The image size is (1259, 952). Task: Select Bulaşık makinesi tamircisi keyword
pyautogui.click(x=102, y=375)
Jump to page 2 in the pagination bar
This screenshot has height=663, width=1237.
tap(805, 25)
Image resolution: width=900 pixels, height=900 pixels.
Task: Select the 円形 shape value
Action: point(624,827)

What you are asked to do: Return every line above exactly.

Exercise answer:
The image size is (1259, 952). Task: Select Bulaşık makinesi tamircisi keyword
pyautogui.click(x=102, y=375)
Jump to page 2 in the pagination bar
This screenshot has height=663, width=1237.
tap(805, 25)
Image resolution: width=900 pixels, height=900 pixels.
Task: Select the 円形 shape value
Action: point(624,827)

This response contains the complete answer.